When I was about nine there was a shop down some steps on the opposite side of the main road (Bowring Park Road, Liverpool) at end of our road. I cannot recall what it was before that time or afterwards (though GB may remember) but for a brief, heavenly period it was a The Doughnut Shop.
It contained a couple of deep-fat fryers like a chip shop and sold only doughnuts. You went in and they cooked the doughnuts to order in the space of moments. Sprinkled with sugar, the hot doughnuts were a real delight to a young boy, fresh from a day’s schooling.
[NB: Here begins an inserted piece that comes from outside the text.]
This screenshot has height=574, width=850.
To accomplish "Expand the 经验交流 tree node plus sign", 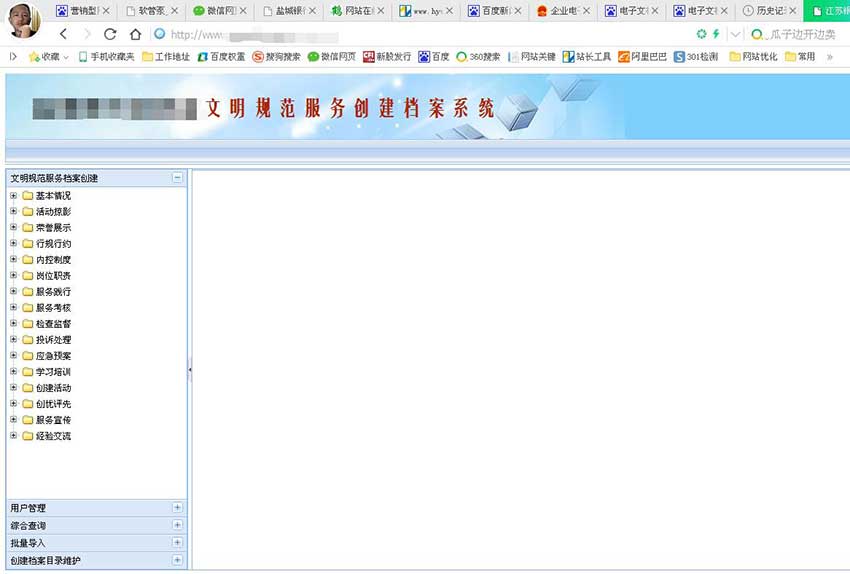I will [14, 436].
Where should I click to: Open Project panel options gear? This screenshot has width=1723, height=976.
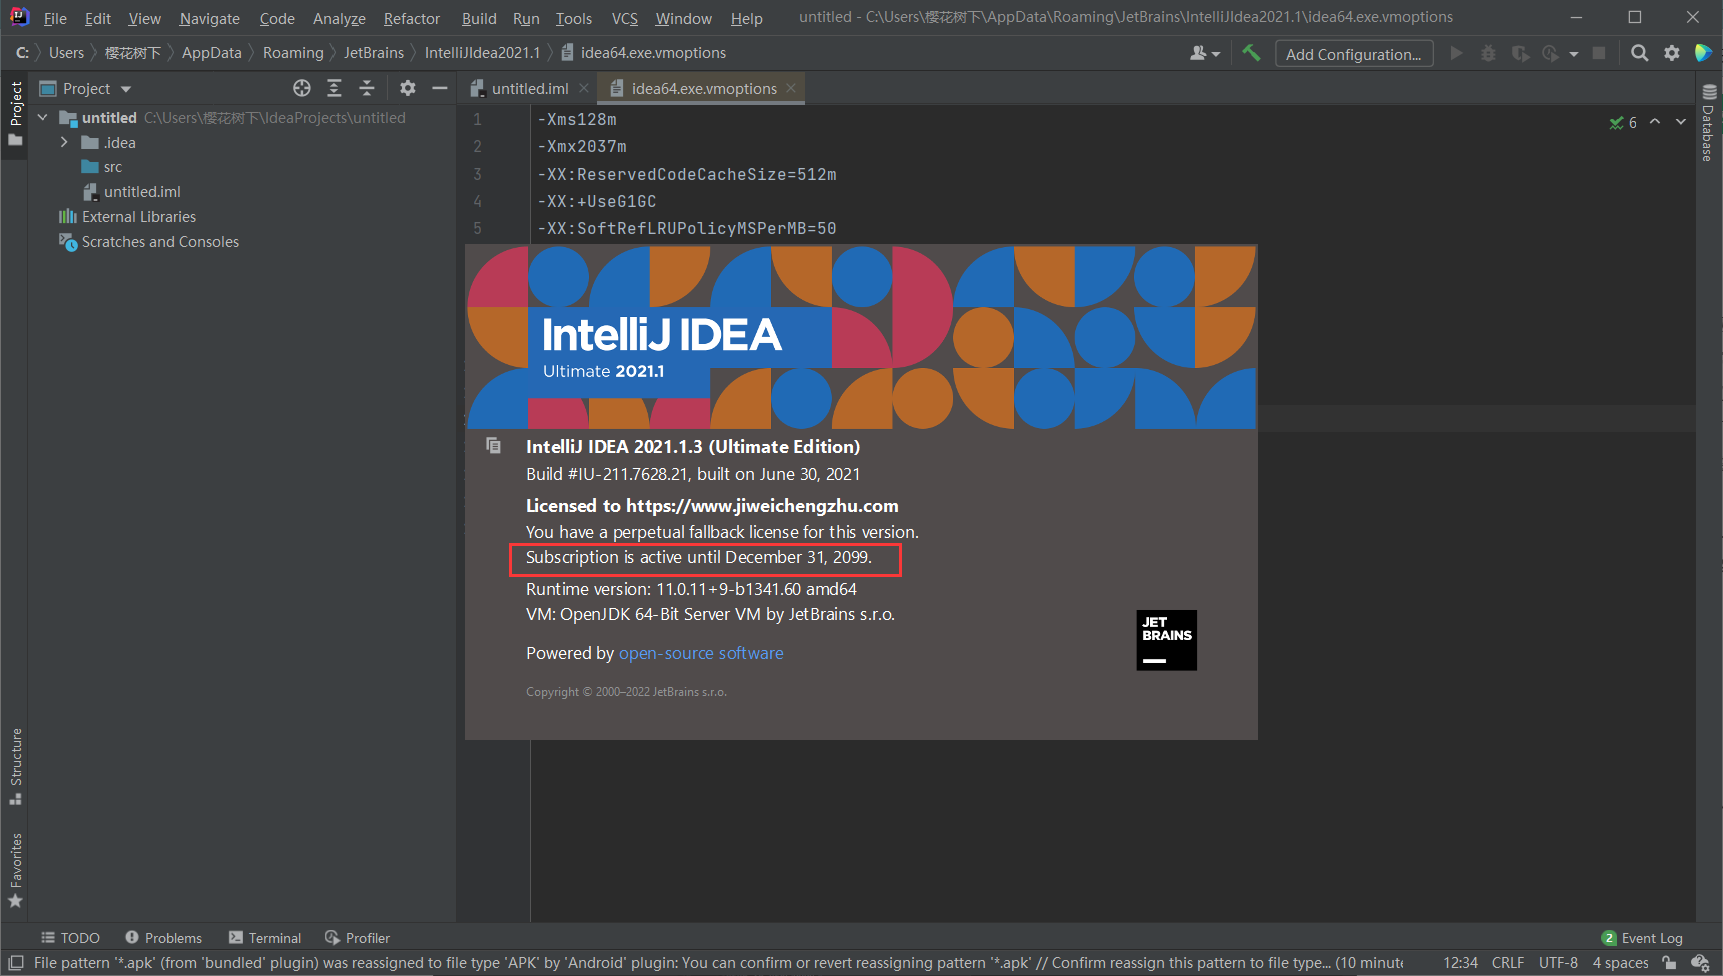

The original doughnut is said to have been a solid sphere of deep-fried dough with no hole in the middle. Allegedly first thought of in Germany, the idea was taken to America by the Dutch settlers. In the early 19th Century Washington Irvine described a Dutch table in New Amsterdam as being set with “an enormous dish of balls of sweetened dough, fried in hog’s fat, and called dough nuts or oly keks.” (In Scouse Oly Keks would mean marble trousers but I assume that is an irrelevancy!)
Spherical doughnuts often have jam in the centre while the Doughnut Shop used to have various alternatives for the ring-shaped ones. My favourite was the one sprinkled with caster sugar but they also had ones with a sugar glaze; a pink icing coating; icing and hundreds and thousands; and, I think, a chocolate coating...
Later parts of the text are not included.